Dorotea de Villavicencio respiró hondo y clavó la mirada en la cabeza de Lupe, en tanto que ésta cerraba la mano en torno a la cabeza y los hombros de una figurilla de bronce. Las dos mujeres se miraron unos segundos. Al fin, Dorotea, sonriendo como podría hacerlo una navaja de muelles, declaró:

—Puede que siga visitándoles. Su caso me interesa mucho. He oído decir muchas veces que los hombres maduros suelen acabar casándose con sus sirvientas. Veo que eso es cierto, aunque me interesa saber cómo termina.

Don César apoyó una mano sobre aquella que Lupe tenía cerrada en torno a la figura de bronce, que ya se había empezado a mover.

—Cuidado —dijo, con una sonrisa—. Podrías estropear una figurita que es una obra de arte.

Guadalupe hizo como si no hubiera oído; pero soltó poco a poco la estatuilla, y dijo:

—Seguramente terminará en que el marido se cansará de su esposa y volverá a alguna de las mujeres que, como usted confesó en cierta ocasión, en otros tiempos recibieron en la intimidad de su alcoba. Tal vez si se ha casado con la criada ha sido porque encontró cerrada la puerta de su cuarto.

—Más bien creo que nunca se molestó en empujar aquella puerta —dijo Dorotea.

De nuevo la mano de Lupe buscó la figurilla de bronce; pero don César la apartó a la vez que hacía disimuladamente seña a Ricardo Yesares y a su esposa, que se acercaran en seguida.

—La fiesta es muy divertida —dijo Ricardo Yesares.

—Mucho más de lo que usted puede imaginarse —replicó don César—. ¿No es cierto, señorita Villavicencio?

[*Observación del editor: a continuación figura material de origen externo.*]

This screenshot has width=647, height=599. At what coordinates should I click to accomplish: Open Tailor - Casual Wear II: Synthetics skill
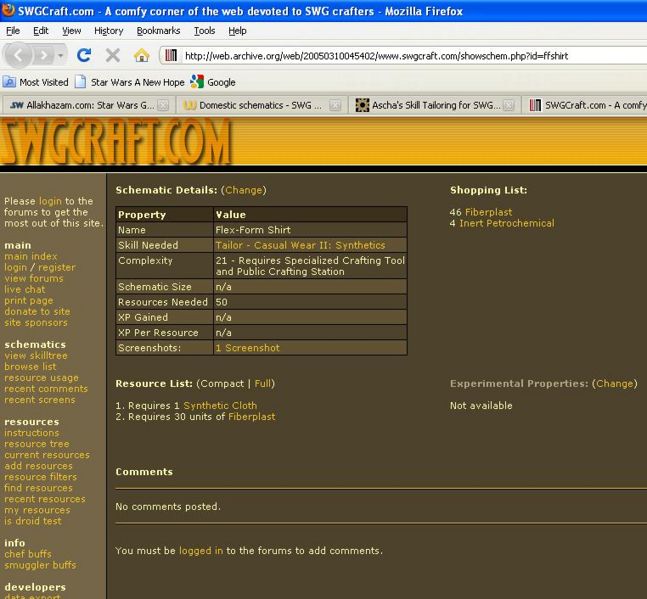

—Sí, es tan divertida como una de barrio. Adiós, muchas gracias por la merienda. Sin duda la preparó con sus propias manos la señora, ¿no?

Cuando Dorotea estuvo algo lejos, don César comentó:

—A su lado, una serpiente de cascabel resulta una mansa ovejita.

—Me habría gustado estropearle los cascabeles —declaró Lupe—. Y como vuelva a llamarme señora con ese retintín…

—Lupita, no olvides que estuviste un poco dura con ella. Ya sabes que si declaró que ella y yo habíamos sido algo más que amigos, fue porque deseaba salvarme de la cárcel.

—Sí; te quiso librar de una cárcel para meterte en otra. Lo que lamenta es que las cosas se resolvieran de forma que no te vieses obligado a rescatar su honor convirtiéndola en la señora de Echagüe.

—Lupe, cálmate un poco con Serena mientras nosotros vamos a charlar de cosas más divertidas —dijo César, llevándose a Ricardo Yesares hacia un lado del salón.

Durante casi media hora estuvieron hablando animadamente. De cuando en cuando sus miradas coincidieron en Ben Shubrick.